Some best practices to make alerts useful:

  • Avoid noise: Only alert on the items that need immediate attention.
  • Be surgical: Only alert the people that need to take action.
  • Use the appropriate channels: Your team might not read an urgent email in time.
  • Provide context: If the alert contains all the needed information, like what image is affected, what namespace, or what cloud task, it will save critical time.

For not so urgent vulnerabilities, reports can come quite handy.

You'll want your reports to be complete and granular.

Complete enough so you can validate the compliance of your entire infrastructure without having to dig between several spreadsheets and tools.

And granular enough so you can easily group vulnerabilities by team, service, or cloud account, helping you decide where you should start acting first.
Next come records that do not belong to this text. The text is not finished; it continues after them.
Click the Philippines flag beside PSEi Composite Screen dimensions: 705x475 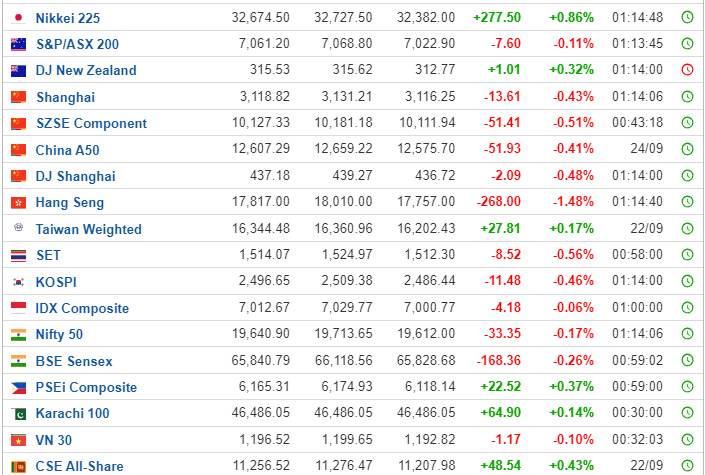pyautogui.click(x=18, y=387)
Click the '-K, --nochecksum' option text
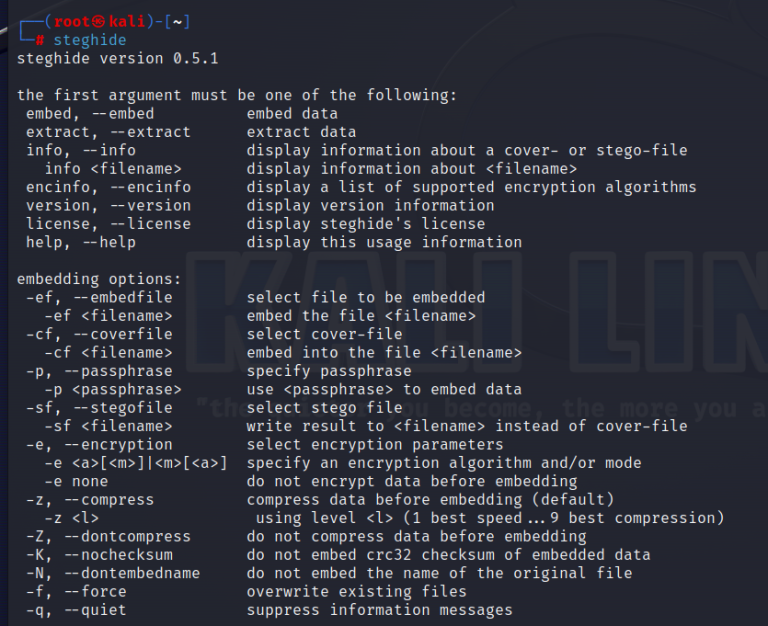The height and width of the screenshot is (626, 768). coord(99,555)
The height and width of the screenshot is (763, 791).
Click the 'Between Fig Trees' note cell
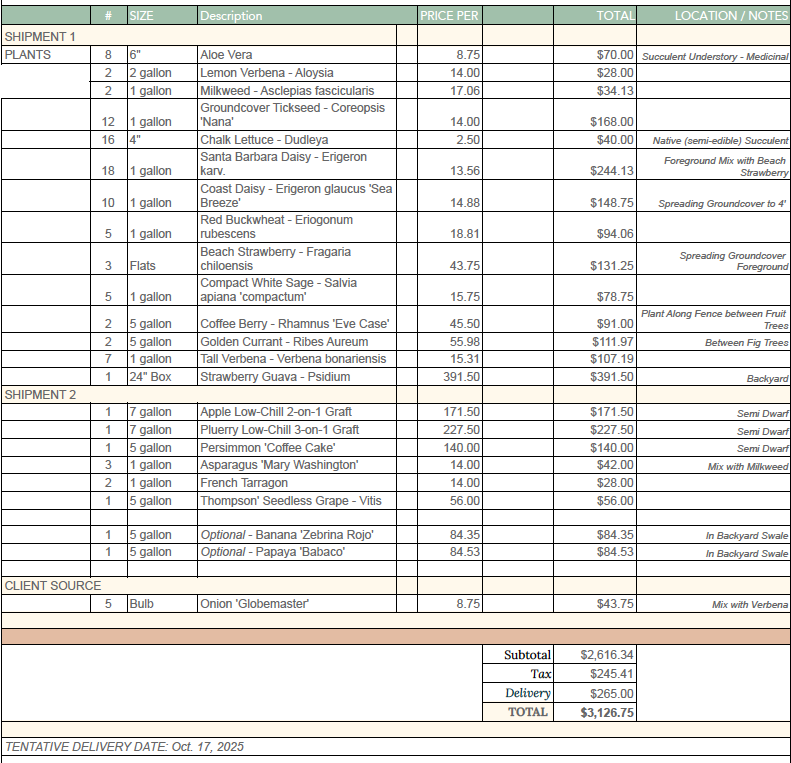[x=746, y=343]
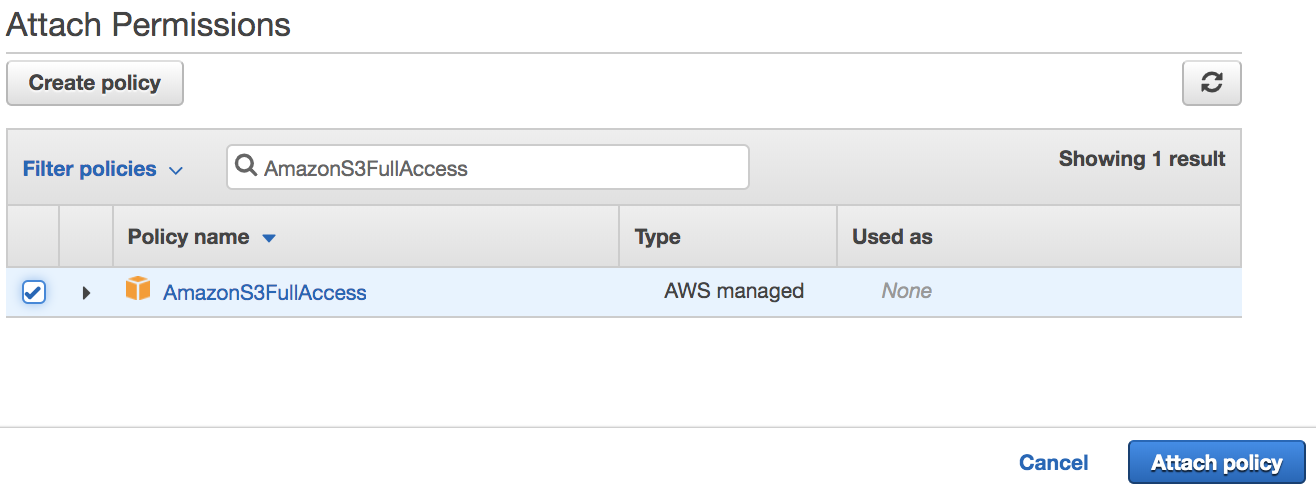Screen dimensions: 1316x488
Task: Click the Create policy button
Action: pyautogui.click(x=95, y=83)
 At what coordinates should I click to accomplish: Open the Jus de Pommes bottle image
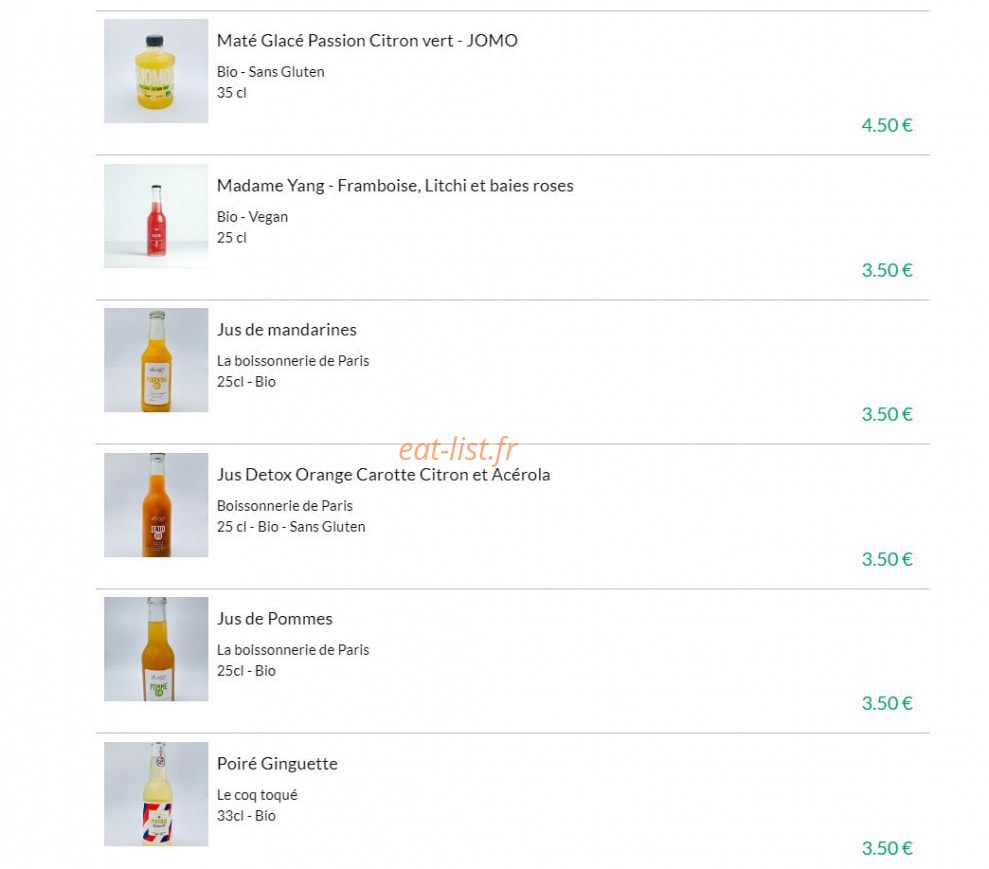click(x=156, y=649)
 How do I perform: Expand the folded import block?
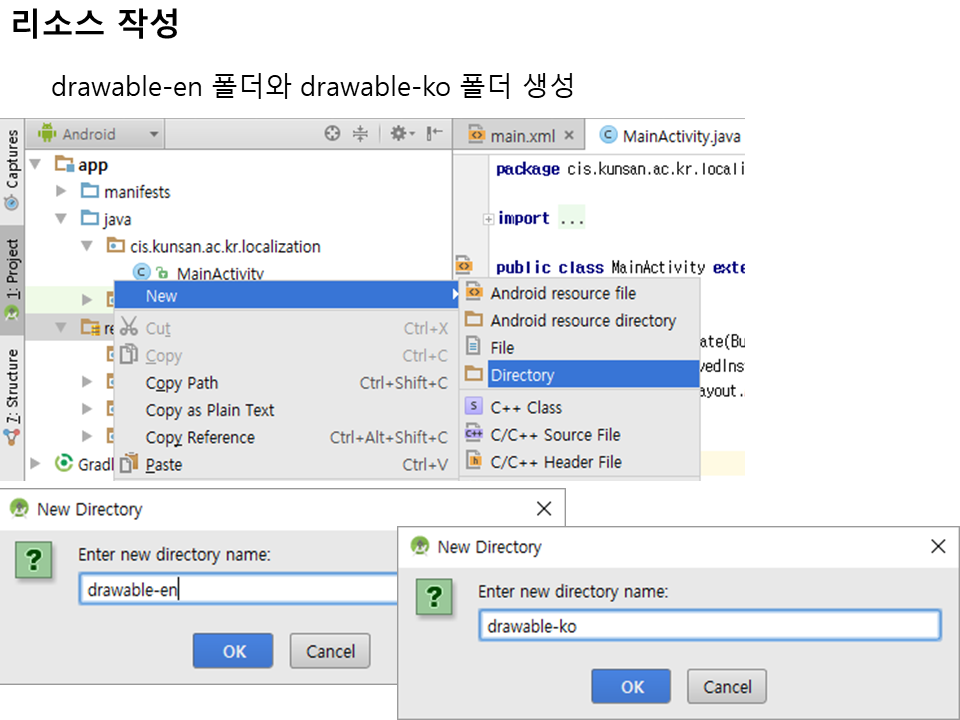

An example would be providing a weekly report for each team, consolidating all their assets that contain the information they need to plan the fixes.

When it comes to reporting, tools can be too opinionated. Make sure you can take something useful from your reporting tools beyond checking a box in your compliance requirements.

Also, what good are reports if you spend hours working with several tools to craft them? Look for tools that either consolidate all your vulnerabilities, or play well with the other tools you’re using.

Plan for vulnerability exploits

We covered the limits of vulnerability management several times in this article. From vulnerabilities not yet discovered to those that we haven’t fixed yet, and also vulnerable configurations, there is a lot that can go wrong.

15. Protect your runtime

Luckily, the behavior of microservices is rather predictable, so it's easy to spot when a vulnerability is exploited. That is, if you are looking for it.

Runtime security tools can read system events, so they can detect suspicious things like shells spawning on containers, new processes spawning, or configuration changes.

You should absolutely leverage runtime security tools.

16. Enable forensic investigations

Going one step ahead, vulnerability management and runtime security tools should enable the forensic investigation that will take place after a vulnerability is exploited.

Imagine that a vulnerability in a container is exploited, your runtime security tool detects it and immediately kills the container to block the attack.

Even if you get notified via alerts, how can you investigate the incident to prevent it from happening again? After all, once you kill the container, it doesn't exist anymore.

Knowing that the container had vulnerabilities can significantly narrow the investigation, but you'll need actual evidence to reconstruct the incident. The following features in security tools can help you:

Capture system activity: Runtime security tools rely on system events to keep track of what's happening on your system. Some tools can go further and record those events in the time around a security event. With them, you can know what processes the attacker ran, what files they changed, and what network activity was involved.

Activity Audit: Sometimes, you don't need all the system activity of a machine to investigate an event. Keeping separate audit logs per workload can be a less noisy complement. You can check the audit log of a specific container, then jump into a system event capture if you need to fill the gaps.

Correlated data: In the cloud and microservices world, incidents are rarely isolated. You may find a crypto miner running in a container, kill the container, and call it a day.

But if you could watch security events from your whole infrastructure in a single overview, you may also find that right before the attack, one of your developers signed without multi-factor authentication. Maybe what was compromised wasn't just a container, but some user credentials? The investigation just gained another dimension.

Look for tools that help you correlate misconfigurations with security events.

Conclusion

Software is not perfect and that causes security issues. Thankfully, with image scanning and other best practices, we can mitigate the impact of vulnerabilities.

Blocking vulnerabilities is not always enough, so keep an eye on runtime security.

And overall, look for security tools that make your life easier. Better reporting and faster response times can mark the difference between a security incident and a trending topic.